Open cluster NGC 2682 at least two times larger than previously thought

Uncovering the properties of the nearby open cluster NGC 2682.

NGC 2682. Credit: 2MASS/UMass/IPAC-Caltech/NASA/NSF
NGC 2682. Credit: 2MASS/UMass/IPAC-Caltech/NASA/NSF

NGC 2682 is a nearby open cluster, approximately 3.5 Gyr old. Dynamically, most open clusters should dissolve on shorter timescales, of ~ 1 Gyr. Having survived until now, NGC 2682 was likely much more massive in the past and is bound to have an interesting dynamical history.

Notably, its age and initial chemical composition is similar to that of the sun. Thus, astronomers even considered that the sun might actually have originated from NGC 2682.

Based on new information from ESA‘s Gaia satellite, astronomers have offered detail insights into properties of the nearby open cluster NGC 2682. They revealed that its size is, at least two times greater than recently believed.

Almost a year ago, data from Gaia satellite (known as Data Release 2, or DR2) provided high-precision measurements, including positions in the sky, parallaxes and proper motions for more than 1 billion sources in the Milky Way.

Undoubtedly, DR2 can potentially uncover more information into the nature of NGC 2682 as the information could be a valuable tool to investigate extra-tidal regions of several open clusters in the solar neighborhood. Thus, ESA scientists used DR2 and investigated the spatial distribution of this cluster of stars in order to constrain its dynamical evolution.

Usually, most of the open clusters dissolve at an age of around 1 billion years, but the NGC 2682 survived until now. It means, the cluster must be much more massive in the past and also had an interesting dynamical history.

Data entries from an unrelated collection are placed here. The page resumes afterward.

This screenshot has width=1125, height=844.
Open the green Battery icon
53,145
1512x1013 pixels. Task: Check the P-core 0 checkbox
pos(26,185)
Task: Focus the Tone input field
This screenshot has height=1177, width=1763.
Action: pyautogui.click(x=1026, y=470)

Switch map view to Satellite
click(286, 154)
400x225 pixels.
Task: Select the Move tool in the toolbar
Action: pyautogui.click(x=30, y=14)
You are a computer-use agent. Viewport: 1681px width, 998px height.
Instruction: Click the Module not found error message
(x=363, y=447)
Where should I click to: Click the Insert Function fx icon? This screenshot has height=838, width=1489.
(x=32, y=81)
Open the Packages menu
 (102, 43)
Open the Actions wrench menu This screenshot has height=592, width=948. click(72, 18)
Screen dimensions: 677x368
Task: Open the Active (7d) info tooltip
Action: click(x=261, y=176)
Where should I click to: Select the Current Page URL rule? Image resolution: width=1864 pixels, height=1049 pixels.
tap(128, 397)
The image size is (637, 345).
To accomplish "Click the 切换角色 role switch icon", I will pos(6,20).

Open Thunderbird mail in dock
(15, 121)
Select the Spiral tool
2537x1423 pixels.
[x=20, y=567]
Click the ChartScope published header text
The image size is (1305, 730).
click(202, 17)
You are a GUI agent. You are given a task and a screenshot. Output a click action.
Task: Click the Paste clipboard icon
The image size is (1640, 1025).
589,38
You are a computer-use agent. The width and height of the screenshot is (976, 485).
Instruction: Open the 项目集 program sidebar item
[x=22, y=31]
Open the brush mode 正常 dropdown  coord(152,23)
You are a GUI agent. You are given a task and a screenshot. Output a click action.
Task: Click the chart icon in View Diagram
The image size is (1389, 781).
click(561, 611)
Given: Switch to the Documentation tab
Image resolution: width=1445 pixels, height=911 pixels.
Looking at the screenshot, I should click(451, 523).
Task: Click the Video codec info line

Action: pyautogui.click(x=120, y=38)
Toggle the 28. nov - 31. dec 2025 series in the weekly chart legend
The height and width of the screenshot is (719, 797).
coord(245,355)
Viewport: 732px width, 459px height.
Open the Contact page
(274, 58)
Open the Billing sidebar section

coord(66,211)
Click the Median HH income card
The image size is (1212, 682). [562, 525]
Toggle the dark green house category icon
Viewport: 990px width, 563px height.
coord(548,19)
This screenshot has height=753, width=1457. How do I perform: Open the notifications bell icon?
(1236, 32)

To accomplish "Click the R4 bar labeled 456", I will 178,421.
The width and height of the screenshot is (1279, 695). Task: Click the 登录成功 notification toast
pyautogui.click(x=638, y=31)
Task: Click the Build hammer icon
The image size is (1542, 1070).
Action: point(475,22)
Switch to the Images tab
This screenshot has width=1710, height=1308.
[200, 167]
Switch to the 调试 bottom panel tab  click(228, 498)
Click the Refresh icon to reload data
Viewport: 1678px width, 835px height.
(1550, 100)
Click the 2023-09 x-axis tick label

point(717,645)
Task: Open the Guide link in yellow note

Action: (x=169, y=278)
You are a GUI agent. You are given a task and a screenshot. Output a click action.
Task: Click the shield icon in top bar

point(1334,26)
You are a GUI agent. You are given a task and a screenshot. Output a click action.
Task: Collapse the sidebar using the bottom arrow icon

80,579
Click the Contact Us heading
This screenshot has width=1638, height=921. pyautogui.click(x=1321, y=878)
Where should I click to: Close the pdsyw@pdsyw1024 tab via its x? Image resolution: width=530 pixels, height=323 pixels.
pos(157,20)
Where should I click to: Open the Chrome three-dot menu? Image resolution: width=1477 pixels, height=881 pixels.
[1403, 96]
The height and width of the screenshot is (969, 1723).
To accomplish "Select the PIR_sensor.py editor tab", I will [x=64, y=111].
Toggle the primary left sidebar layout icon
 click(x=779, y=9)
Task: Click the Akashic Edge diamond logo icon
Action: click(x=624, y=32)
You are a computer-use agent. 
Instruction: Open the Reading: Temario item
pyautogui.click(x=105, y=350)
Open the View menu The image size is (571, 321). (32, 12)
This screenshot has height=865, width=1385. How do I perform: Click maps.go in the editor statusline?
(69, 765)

Using Gaia DR2, astronomers were able to identify NGC 2682 members up to a distance of about 150 pc (10 degrees). They then applied two methods: Clusterix and UPMASK to this end.

Scientists noted, “We estimate distances to obtain three-dimensional stellar positions using a Bayesian approach to parallax inversion, with an appropriate prior for star clusters.”

The outcomes suggest that NGC 2682 is at least twice as large than previously thought. Moreover, astronomers also found that this cluster extends up to approximately 160 light years.

Furthermore, the study confirmed that NGC 2682 is mass-segregated with the most massive objects concentrated in the central regions. However, there are also stars outside the tidal radius of this cluster. According to astronomers, these extra-tidal stars in NGC 2682 may originate from external perturbations such as disk shocking or dynamical evaporation from two-body relaxation. They also plan more studies of the cluster to test these scenarios.